# Best Burning Program



## Baldie559 (Nov 30, 2006)

Whats the best burning program outthere? Nero? Something for music.


----------



## koala (Mar 27, 2005)

Nero is one of the best available.You could also try *CyberLink Power2Go*, *DeepBurner Free* or *Alcohol120%*.


----------



## Baldie559 (Nov 30, 2006)

I like nero to, but for some reason I get error messages with vista when I run Nero or there's a conflict of some sort. I think thats why I took nero off.


----------



## Haresh (Oct 17, 2007)

i vote for Prassi One
one of the great, always works error free for me


----------



## bruiser (Jul 30, 2005)

Want a free one?
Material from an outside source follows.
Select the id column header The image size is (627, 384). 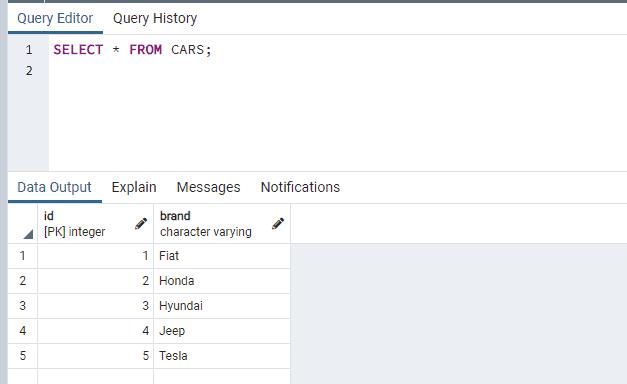pyautogui.click(x=96, y=224)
Search for dvdflick.


----------



## koala (Mar 27, 2005)

I thought DVDFlick was for converting and authoring DVDs more than burning music.


----------



## bruiser (Jul 30, 2005)

Ha, ha, he did say music, didn't he?


----------



## b72077 (Nov 25, 2007)

Nero doesn't seem to install on my vista system....?


----------



## bruiser (Jul 30, 2005)

Doesn't Windows Media Player burn CDs?


----------



## b72077 (Nov 25, 2007)

WMP burns audio cds just fine.


----------



## xxen (Nov 28, 2007)

Alcohol %120 4 the win


----------